What needs to be done:
Only the lines from the one with "[next-page] (27, 1239)" onward are wanted, through the last line of the entries, set down exactly.

Recorded data:

---*---

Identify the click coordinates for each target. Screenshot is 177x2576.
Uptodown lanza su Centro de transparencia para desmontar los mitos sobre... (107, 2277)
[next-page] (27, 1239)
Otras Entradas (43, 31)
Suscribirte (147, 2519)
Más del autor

---*---

Solution to the exercise:
[next-page] (27, 1239)
Otras Entradas (43, 31)
Suscribirte (147, 2519)
Más del autor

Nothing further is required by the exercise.